This handbook summarizes how the database and cloud storage fit the product, where migrations live, how TypeScript types stay aligned, and the multi-cloud storage architecture of KAP.

Product data types (conceptual)

Day-to-day features are organized around three user-visible data types; table names in Postgres may differ until a future rename.

Concept	Primary table / API today
Datasets	`datasets` (campaigns are dataset rows under an organization)
Notes	`location_notes` (REST and routes under `/api/.../notes`)
Reports	`pdf_reports` (PDF URLs plus KRML fields: `report_id`, `rendered`, `metadata`, optional `template_name`)

Work-order-style workflows use notes with structured metadata (for example kind: "work_order") rather than a separate work_orders table unless reporting needs justify one later.

KRML — shared report format (not engine-specific)

KRML (Kav AI Report Markup Language) is a platform-level convention: structured report sections, rendered Markdown (and optional PDF binaries via url), and JSON metadata stored on pdf_reports. Any part of the stack may produce or consume KRML-shaped rows—web exports, batch jobs, AG-UI chat report pipelines, or agent runtimes—as long as they honor the same table and metadata shapes (e.g. kind: "krml_report", layout templates with kind: "krml_layout_template").

The Hermes agent runtime currently ships the reference krml_* tool implementations (krml_render_report, krml_save_report, etc.) under ai/src/kavai/systems/hermes/. That is one integration path, not the definition of KRML. New engines or services should reuse pdf_reports and the same field semantics rather than inventing parallel report tables.

Schema changes (migrations)

Location: supabase/migrations/ at the repository root.
Apply: Use your team's standard path (Supabase CLI db push, Dashboard SQL, or CI) so supabase_migrations.schema_migrations stays in sync with the repo.
Idempotency: Prefer IF NOT EXISTS / DROP IF EXISTS patterns where replays or branches are common.

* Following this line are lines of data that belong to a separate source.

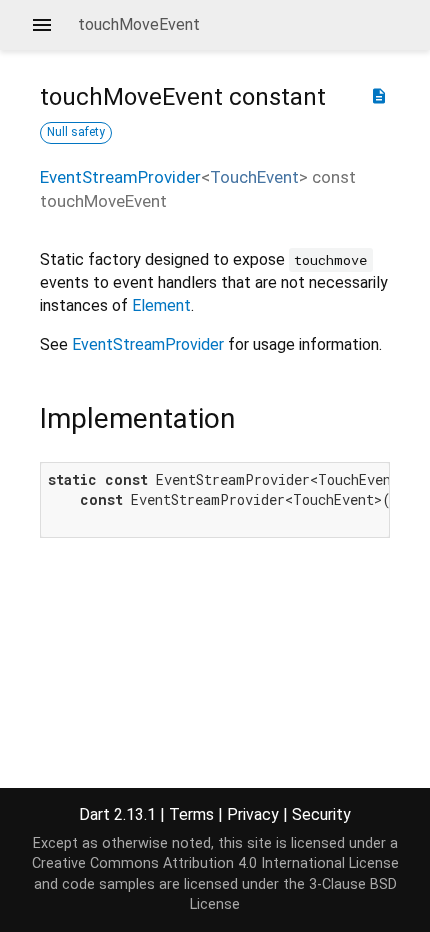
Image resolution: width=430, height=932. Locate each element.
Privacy (253, 814)
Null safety (76, 132)
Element (161, 305)
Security (321, 814)
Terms (191, 814)
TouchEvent (254, 177)
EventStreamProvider (120, 177)
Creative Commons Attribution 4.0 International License (215, 863)
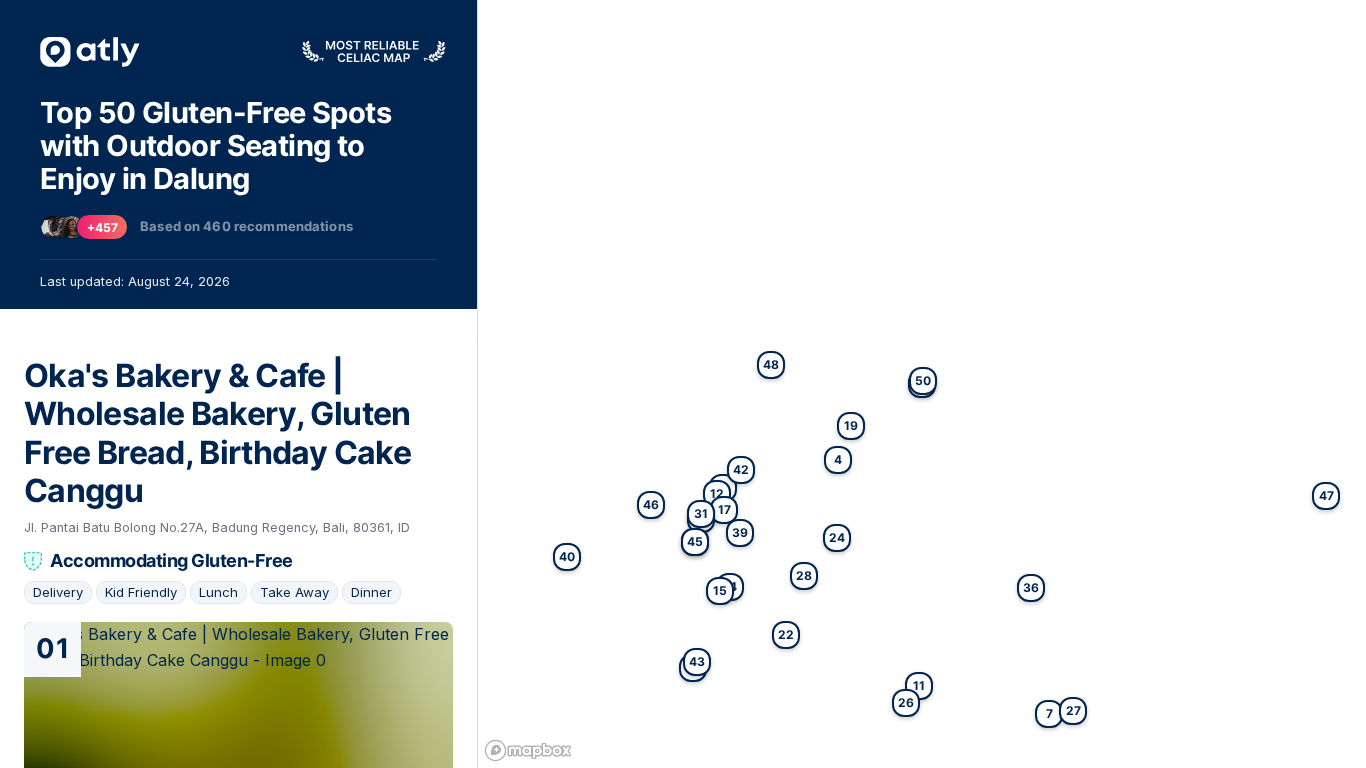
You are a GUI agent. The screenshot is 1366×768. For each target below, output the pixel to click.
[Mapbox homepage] (528, 750)
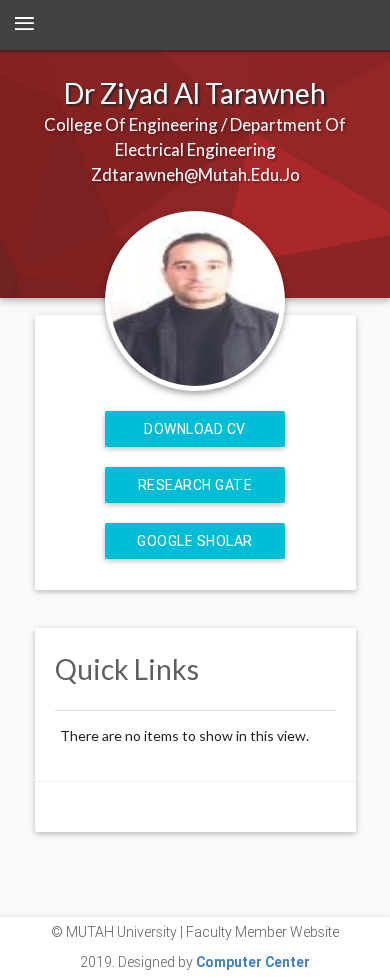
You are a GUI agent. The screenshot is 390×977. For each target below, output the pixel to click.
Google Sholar (195, 541)
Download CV (195, 429)
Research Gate (195, 485)
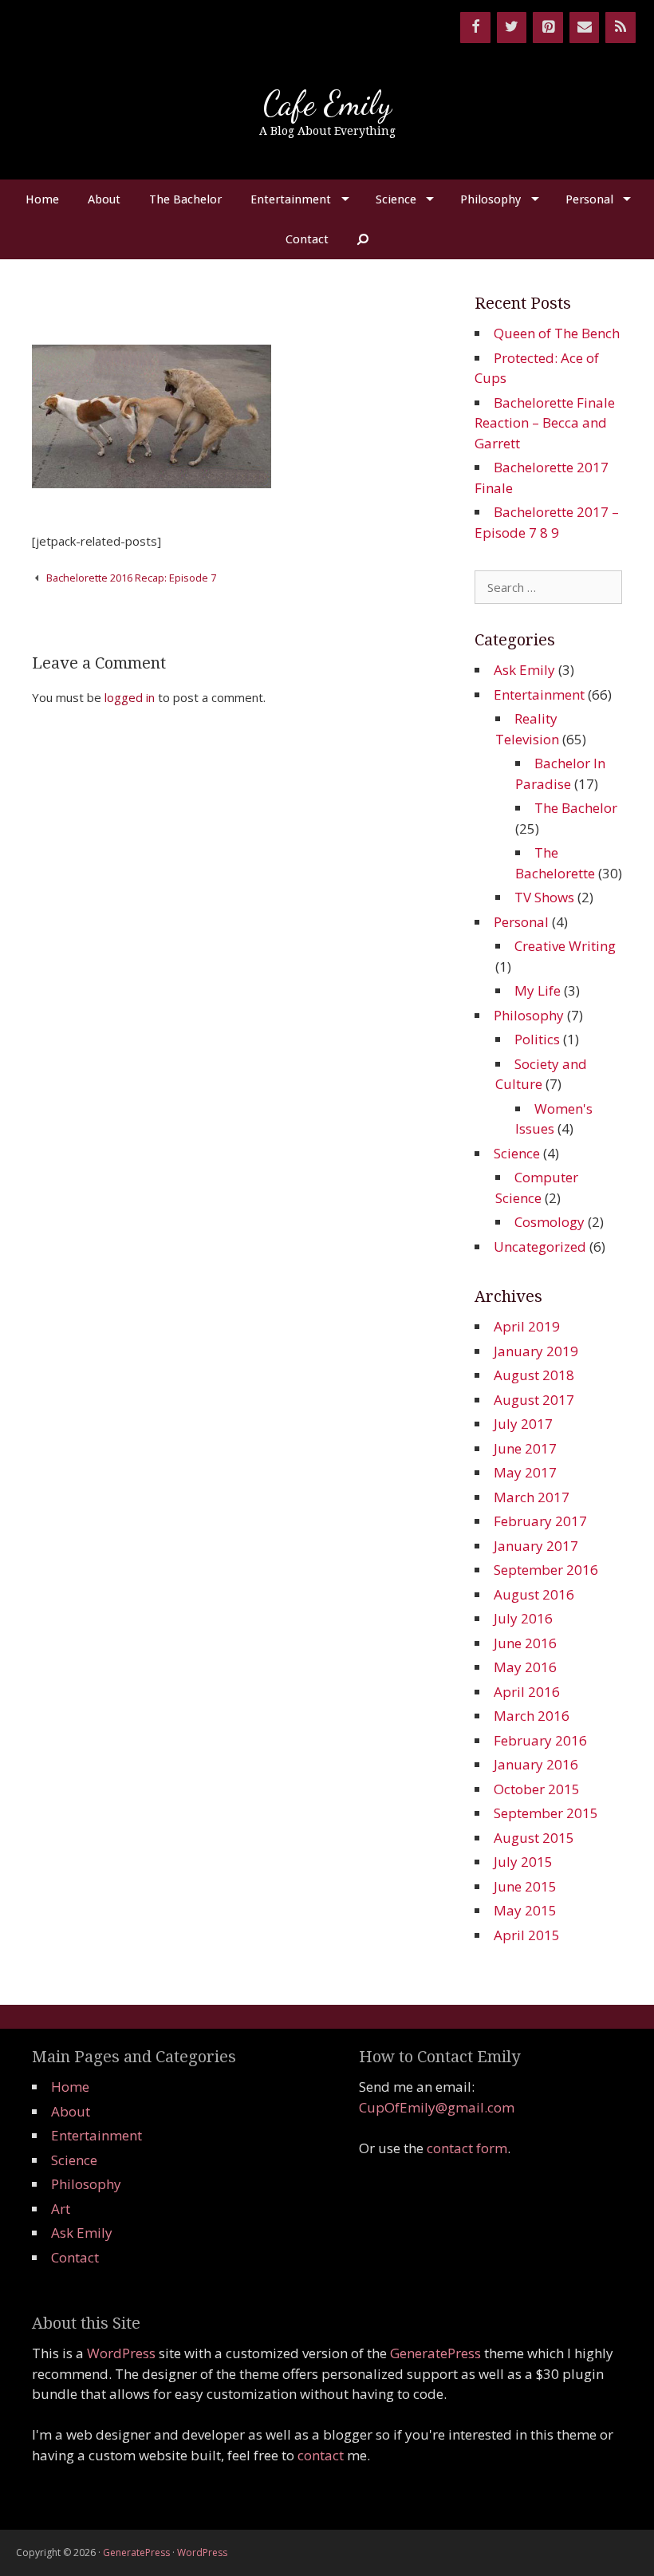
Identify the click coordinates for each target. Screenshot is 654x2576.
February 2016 (540, 1740)
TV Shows (544, 897)
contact (320, 2455)
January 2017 (536, 1546)
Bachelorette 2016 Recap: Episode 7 (131, 577)
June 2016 (525, 1643)
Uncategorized (540, 1246)
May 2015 (525, 1910)
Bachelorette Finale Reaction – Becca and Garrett (545, 422)
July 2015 (523, 1861)
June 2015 (525, 1886)
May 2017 (525, 1472)
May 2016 (525, 1667)
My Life (537, 990)
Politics (537, 1039)
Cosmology (549, 1222)
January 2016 (536, 1764)
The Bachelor (185, 199)
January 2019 (536, 1351)
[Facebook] (475, 27)
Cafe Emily (327, 103)
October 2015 (537, 1789)
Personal (589, 199)
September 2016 (546, 1569)
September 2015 (546, 1813)
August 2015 (534, 1837)
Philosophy (490, 199)
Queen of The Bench (557, 333)
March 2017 (531, 1497)
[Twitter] (512, 27)
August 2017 (534, 1400)
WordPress (121, 2353)
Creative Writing (565, 946)
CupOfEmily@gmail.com (436, 2107)
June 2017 (525, 1448)
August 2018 (534, 1375)
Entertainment (290, 199)
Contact (307, 239)
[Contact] (584, 27)
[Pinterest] (548, 27)
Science (396, 199)
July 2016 (523, 1618)
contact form (467, 2148)
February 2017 (540, 1521)
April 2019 (527, 1326)
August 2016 (534, 1594)
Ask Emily (524, 670)
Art (60, 2208)
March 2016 (531, 1715)
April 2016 (527, 1691)
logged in (129, 697)
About (104, 199)
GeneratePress (435, 2353)
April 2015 (527, 1935)
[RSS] (620, 27)
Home (42, 199)
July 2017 (523, 1423)
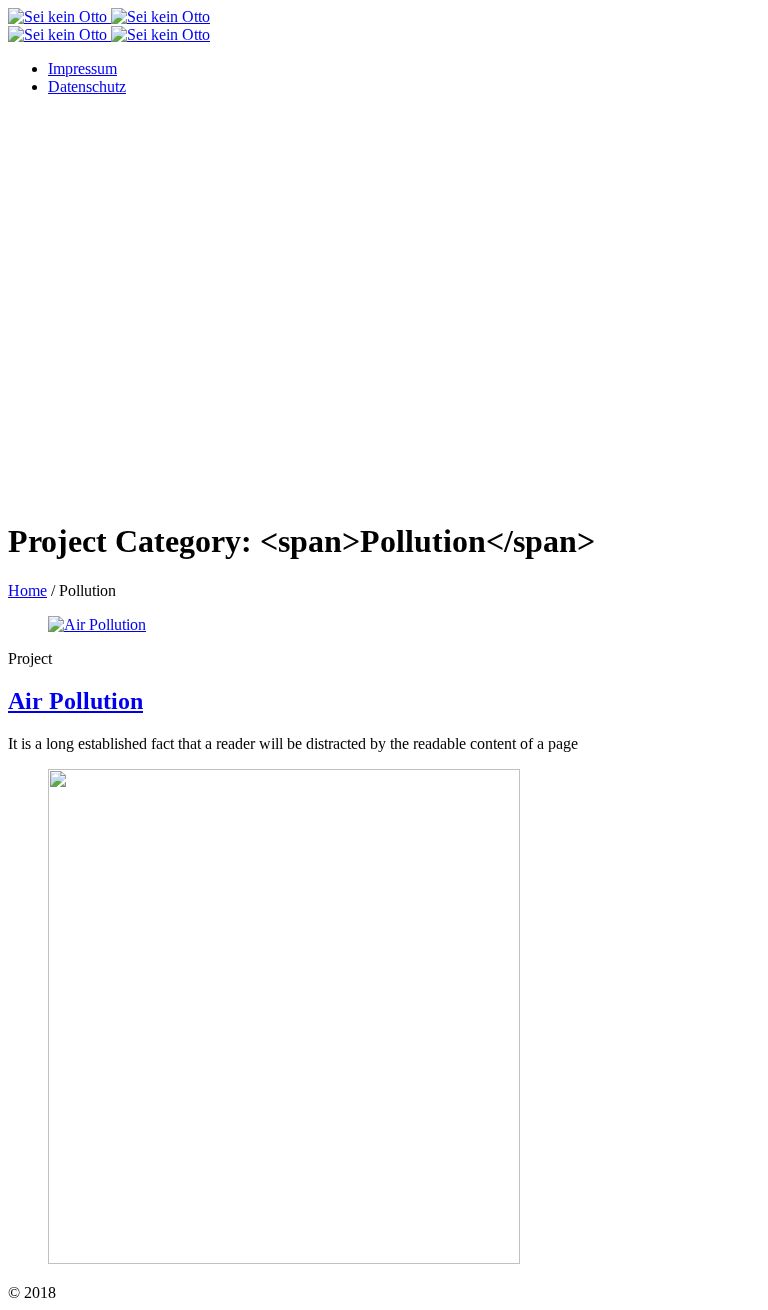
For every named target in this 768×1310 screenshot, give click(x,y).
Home (27, 590)
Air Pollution (75, 701)
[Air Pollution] (97, 624)
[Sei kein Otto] (109, 25)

New tables and columns should follow existing RLS patterns: gate access through organization membership (organization_members + datasets.organization_id) unless the row is intentionally public.

TypeScript types

Generated file: web/lib/database.generated.ts (and companions if your project splits types).
Refresh: From web/, run npm run db:types after migrations are applied (requires Supabase CLI and project linkage as documented in the web package).

Do not hand-edit generated tables for long; regenerate after DDL changes so inserts and selects stay type-safe.

`pdf_reports` column semantics (KRML)

Persisted reports and templates live in pdf_reports (legacy hermes_* tables were removed in favor of this single store):

Report rows: report_id, name (title), rendered (Markdown), status, facility, metadata (typically includes kind: "krml_report").
Layout templates: rows with template_name set and metadata.kind: "krml_layout_template" (section_order, section_config).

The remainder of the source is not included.